Complete the following -
a - Decide whether each statement below agrees with the text on topological vector spaces: (i) the field $K$ may be taken to be $\mathbb{C}$ or $\mathbb{R}$ for simplicity; (ii) the neighborhoods $O$ and $O'$ are required to overlap; (iii) the squeezed set $r \ast_y U$ is an open neighborhood of $y$. Answer each with yes or no, followed by the exact words of the text that settle it.
b - Resume the text on topological vector spaces after its final sentence and carry it further.

Text to read -
--------------------------------------------------

Let $V$ be an abstract ($T_0$) topological vector space over topological field $K$ (We may assume that $K = \mathbb{C}$ or $K = \mathbb{R}$ for simplicity). This means that the only thing that we are allowed to use is that scalar multiplication and addition are jointly continuous in both arguments (and also the $T_0$ properties). The problem is to prove:

For each point $x$ and closed set $Y$ such that $x \not \in Y$ there are exist disjoint open neighborhoods $O$ and $O'$ such that $x \in O$ and $Y \subset O'$.

I will write in the sequel for such sets $O \in \mathcal{U}_V(x),O' \in \mathcal{U}_V(Y)$.

If $U \in \mathcal{U}_V(y)$ then we can squeeze it by factor of $r \in K$ $$ r \ast_y U = \big(rU + \{(1 - r)y\}\big) \cap U $$ which is open neighborhood of $y$.

--------------------------------------------------

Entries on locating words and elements
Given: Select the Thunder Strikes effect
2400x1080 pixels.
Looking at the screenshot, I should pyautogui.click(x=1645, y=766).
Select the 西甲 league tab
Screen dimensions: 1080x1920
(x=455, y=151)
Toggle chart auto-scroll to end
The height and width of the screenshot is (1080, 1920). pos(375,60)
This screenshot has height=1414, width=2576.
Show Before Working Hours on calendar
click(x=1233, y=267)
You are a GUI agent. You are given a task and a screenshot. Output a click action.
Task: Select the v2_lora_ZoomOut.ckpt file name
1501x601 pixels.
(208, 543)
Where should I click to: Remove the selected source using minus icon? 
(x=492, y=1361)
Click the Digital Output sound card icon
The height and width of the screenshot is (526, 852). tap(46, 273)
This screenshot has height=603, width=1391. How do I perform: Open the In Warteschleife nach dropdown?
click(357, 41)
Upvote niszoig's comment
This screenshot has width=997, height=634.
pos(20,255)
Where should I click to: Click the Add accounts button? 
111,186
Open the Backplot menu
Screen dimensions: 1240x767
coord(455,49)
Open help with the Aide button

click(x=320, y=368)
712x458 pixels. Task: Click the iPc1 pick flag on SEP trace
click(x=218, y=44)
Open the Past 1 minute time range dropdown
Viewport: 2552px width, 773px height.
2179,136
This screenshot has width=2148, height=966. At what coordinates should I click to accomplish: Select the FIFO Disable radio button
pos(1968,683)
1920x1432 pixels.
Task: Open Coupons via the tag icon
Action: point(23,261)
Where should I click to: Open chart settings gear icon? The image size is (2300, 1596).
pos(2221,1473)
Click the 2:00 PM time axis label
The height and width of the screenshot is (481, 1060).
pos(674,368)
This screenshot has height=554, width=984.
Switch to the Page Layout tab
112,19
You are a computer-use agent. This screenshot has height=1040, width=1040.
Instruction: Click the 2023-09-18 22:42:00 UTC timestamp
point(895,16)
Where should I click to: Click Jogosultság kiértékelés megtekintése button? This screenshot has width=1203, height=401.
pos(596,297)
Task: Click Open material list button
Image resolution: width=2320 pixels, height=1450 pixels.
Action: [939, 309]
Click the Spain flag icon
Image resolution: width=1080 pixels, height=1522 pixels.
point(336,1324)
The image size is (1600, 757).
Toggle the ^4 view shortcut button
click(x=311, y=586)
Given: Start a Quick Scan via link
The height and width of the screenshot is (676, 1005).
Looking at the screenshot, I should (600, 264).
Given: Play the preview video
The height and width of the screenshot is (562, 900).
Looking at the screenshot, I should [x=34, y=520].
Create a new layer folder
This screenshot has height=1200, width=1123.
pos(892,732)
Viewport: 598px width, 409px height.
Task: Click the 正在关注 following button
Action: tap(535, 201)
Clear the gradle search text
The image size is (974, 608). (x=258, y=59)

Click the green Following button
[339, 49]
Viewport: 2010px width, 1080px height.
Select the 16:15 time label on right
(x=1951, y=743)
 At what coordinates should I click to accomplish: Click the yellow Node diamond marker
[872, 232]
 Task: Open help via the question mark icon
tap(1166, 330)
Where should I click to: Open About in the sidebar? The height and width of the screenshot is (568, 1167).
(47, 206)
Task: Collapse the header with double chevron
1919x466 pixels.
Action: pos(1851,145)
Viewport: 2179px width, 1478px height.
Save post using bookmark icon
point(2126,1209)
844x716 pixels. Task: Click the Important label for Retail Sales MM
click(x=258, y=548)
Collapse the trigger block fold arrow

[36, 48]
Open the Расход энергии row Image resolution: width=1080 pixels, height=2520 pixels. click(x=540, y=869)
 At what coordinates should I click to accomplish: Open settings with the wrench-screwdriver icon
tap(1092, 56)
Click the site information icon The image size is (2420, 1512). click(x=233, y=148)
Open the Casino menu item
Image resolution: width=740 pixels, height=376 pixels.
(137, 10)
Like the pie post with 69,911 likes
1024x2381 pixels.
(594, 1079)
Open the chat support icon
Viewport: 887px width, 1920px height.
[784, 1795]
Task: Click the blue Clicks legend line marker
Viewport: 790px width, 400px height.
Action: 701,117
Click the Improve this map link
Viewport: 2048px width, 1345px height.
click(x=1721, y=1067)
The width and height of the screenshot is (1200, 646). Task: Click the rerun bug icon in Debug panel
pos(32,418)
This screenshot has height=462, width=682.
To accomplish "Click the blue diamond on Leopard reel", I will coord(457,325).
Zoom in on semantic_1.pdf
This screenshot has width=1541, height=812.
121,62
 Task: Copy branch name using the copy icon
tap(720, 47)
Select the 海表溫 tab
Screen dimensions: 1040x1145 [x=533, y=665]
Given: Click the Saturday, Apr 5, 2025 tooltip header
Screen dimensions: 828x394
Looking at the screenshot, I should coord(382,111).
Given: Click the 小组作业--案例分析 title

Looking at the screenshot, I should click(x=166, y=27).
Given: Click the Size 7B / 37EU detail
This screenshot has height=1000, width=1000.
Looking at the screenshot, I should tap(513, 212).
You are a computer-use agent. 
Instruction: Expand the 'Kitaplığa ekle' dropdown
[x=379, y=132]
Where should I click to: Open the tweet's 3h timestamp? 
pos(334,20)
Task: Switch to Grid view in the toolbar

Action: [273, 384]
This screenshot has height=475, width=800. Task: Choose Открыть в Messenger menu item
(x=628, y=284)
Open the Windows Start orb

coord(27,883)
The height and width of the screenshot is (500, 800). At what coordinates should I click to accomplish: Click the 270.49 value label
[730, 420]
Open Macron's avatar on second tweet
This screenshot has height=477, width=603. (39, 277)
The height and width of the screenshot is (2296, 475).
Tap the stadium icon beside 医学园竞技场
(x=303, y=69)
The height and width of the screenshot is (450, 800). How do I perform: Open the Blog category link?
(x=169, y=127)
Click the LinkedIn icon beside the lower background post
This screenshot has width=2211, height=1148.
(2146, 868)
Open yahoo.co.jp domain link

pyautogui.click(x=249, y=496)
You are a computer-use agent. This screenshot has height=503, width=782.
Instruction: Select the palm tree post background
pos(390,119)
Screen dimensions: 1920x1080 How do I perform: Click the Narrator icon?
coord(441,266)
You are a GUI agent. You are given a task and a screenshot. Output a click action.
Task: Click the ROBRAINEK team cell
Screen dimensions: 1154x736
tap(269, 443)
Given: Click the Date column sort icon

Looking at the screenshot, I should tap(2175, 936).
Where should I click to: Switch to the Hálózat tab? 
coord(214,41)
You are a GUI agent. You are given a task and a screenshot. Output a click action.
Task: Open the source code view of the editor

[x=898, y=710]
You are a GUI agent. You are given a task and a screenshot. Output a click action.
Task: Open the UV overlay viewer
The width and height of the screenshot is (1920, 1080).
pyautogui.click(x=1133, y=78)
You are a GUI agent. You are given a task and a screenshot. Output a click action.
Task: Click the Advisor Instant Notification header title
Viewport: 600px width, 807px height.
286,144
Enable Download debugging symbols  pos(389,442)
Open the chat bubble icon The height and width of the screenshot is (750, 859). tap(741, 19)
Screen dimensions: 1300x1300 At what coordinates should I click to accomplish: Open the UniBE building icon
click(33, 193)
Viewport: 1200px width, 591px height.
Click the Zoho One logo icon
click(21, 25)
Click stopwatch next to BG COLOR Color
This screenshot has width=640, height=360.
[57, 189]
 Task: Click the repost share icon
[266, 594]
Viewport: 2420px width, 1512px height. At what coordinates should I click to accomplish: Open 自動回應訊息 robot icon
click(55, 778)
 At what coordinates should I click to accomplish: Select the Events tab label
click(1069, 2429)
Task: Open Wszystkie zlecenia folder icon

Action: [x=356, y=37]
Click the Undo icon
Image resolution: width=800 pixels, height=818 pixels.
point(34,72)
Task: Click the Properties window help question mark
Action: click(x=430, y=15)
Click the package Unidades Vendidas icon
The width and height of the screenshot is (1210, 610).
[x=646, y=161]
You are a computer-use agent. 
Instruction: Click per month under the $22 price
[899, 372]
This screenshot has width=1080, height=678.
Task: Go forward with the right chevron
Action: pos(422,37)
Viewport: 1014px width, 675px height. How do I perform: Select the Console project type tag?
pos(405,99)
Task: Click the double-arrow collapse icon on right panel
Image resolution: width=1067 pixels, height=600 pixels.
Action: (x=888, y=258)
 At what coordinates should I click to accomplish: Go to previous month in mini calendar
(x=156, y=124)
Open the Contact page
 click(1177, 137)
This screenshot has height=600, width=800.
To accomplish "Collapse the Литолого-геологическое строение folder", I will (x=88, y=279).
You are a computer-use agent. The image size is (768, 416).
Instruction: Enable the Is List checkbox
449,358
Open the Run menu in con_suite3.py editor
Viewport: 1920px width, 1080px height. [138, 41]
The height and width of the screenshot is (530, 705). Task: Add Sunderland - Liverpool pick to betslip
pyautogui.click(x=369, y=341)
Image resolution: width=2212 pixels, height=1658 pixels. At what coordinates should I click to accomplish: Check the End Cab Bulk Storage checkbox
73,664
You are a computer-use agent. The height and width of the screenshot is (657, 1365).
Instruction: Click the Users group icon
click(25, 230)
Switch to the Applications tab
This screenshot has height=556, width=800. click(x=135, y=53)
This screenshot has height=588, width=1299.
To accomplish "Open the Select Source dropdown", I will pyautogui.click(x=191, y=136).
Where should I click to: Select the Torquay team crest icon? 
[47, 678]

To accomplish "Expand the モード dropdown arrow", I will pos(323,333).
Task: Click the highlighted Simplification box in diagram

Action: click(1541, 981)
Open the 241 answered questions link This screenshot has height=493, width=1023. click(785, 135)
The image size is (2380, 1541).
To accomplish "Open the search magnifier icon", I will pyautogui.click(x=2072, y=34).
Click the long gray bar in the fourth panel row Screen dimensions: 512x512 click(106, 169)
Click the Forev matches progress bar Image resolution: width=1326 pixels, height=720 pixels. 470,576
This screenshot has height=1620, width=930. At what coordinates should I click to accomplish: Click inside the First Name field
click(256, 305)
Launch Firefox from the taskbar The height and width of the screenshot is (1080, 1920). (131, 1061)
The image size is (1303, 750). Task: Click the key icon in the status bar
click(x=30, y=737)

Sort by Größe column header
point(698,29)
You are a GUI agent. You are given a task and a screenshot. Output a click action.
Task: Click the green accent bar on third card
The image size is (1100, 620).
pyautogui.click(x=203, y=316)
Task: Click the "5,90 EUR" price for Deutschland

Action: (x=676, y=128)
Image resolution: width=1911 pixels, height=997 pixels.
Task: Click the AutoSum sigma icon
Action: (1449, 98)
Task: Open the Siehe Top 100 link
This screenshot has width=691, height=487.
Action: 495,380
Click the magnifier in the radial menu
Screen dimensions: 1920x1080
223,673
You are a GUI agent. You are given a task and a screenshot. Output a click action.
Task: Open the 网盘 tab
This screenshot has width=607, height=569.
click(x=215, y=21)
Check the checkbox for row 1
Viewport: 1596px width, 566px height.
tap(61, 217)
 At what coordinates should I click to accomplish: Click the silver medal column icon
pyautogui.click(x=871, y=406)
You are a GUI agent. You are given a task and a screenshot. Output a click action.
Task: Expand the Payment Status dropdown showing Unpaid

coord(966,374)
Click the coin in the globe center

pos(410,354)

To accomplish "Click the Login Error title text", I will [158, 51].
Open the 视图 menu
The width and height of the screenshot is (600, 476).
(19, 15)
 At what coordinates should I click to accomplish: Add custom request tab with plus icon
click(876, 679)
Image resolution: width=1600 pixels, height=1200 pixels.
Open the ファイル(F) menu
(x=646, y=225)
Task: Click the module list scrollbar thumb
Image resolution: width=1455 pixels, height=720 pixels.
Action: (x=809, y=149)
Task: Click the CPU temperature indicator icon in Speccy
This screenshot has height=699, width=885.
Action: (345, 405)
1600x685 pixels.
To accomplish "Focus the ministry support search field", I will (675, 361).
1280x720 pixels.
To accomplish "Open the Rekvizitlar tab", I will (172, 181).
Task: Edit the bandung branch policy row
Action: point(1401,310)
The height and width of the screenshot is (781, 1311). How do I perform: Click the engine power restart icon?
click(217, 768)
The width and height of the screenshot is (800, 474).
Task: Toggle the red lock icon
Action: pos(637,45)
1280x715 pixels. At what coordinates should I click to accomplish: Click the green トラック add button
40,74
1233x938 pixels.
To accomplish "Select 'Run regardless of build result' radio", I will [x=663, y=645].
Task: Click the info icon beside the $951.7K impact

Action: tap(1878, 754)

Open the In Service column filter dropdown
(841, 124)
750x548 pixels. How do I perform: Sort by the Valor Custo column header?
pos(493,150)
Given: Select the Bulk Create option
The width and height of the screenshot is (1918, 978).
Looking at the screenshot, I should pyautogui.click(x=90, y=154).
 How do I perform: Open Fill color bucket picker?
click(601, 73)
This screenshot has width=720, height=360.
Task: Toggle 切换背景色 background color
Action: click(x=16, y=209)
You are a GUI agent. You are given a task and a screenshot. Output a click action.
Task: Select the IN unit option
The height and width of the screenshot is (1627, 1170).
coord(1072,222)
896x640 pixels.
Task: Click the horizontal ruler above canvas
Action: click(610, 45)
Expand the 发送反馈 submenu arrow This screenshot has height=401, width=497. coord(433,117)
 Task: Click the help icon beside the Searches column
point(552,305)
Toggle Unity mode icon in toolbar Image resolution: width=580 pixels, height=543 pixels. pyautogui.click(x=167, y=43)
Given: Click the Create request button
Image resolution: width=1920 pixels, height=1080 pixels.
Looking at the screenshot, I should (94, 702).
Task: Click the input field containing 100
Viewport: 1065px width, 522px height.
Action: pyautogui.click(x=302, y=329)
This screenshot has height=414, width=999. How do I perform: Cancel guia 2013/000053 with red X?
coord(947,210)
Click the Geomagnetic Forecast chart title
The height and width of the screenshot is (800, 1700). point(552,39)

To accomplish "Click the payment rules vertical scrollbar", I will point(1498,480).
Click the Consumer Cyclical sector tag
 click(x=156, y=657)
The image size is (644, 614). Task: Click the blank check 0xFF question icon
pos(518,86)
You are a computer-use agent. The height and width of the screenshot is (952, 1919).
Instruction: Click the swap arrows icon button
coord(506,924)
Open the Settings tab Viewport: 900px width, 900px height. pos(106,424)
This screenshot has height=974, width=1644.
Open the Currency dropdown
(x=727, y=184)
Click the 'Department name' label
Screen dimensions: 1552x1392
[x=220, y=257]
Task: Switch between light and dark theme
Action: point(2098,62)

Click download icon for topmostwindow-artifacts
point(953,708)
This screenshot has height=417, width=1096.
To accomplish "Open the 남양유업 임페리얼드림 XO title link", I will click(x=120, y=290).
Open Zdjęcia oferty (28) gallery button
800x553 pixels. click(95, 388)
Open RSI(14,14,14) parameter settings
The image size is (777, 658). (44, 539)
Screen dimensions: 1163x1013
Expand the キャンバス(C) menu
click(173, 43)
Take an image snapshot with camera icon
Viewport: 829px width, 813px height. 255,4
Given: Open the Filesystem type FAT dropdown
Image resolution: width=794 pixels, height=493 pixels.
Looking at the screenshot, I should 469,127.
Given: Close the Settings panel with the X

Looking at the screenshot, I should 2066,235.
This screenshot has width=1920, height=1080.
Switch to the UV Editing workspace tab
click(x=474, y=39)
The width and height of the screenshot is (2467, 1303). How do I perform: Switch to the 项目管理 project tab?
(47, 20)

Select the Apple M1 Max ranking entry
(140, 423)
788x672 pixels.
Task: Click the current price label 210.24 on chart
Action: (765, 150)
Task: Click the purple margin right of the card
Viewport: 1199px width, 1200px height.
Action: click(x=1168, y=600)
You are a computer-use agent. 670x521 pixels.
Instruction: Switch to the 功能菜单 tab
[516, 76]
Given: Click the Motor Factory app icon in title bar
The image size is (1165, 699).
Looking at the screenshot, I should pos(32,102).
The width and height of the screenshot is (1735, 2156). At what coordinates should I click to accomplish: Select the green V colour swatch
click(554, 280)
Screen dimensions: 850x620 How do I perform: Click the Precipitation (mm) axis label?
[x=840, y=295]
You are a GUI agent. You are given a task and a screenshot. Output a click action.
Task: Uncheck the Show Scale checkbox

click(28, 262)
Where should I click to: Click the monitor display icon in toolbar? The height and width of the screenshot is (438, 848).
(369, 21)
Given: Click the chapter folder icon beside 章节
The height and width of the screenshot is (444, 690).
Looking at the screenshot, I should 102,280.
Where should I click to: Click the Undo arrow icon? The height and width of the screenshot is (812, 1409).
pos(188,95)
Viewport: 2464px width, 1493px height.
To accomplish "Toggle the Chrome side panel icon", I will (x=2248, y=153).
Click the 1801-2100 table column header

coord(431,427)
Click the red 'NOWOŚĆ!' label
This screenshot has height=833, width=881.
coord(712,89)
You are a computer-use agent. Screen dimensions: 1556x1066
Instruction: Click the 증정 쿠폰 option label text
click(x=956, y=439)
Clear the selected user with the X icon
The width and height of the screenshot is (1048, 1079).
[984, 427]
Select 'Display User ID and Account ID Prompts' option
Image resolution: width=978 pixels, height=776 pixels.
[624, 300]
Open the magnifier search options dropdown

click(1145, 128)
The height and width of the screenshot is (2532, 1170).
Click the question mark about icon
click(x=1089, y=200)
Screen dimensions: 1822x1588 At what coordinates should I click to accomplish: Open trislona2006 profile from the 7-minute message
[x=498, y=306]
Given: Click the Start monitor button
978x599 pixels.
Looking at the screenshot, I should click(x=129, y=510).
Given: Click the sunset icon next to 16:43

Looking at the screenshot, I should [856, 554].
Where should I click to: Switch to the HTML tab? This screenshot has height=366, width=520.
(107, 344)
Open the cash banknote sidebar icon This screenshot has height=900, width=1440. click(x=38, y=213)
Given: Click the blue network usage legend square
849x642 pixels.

--------------------------------------------------

Written responses -
a -
(i) Yes: "We may assume that $K = \mathbb{C}$ or $K = \mathbb{R}$ for simplicity"
(ii) No: "disjoint open neighborhoods $O$ and $O'$"
(iii) Yes: "which is open neighborhood of $y$"

b -
Proof may start with :

for all $y \in Y$ there must exist $U_y \in \mathcal{U}_V(y)$ such that $x \not \in U_y$, otherwise $x \in \lim_{n \to \infty} y $ and so $x \in Y$ which is not true. Then, $U = \bigcup_{y \in Y} U_y \in \mathcal{U}_V(Y)$ do not contain $x$. In case $x \not \in \delta U$ just let $O' = U$. Otherwise, squeeze all open sets by some values $r_y$: $$ O' = \bigcup_{y \in Y} r_y \ast_y U_y $$ Then $O = \Big(\overline{O'}\Big)^\complement$. How to select $r_y$? Will this approach work?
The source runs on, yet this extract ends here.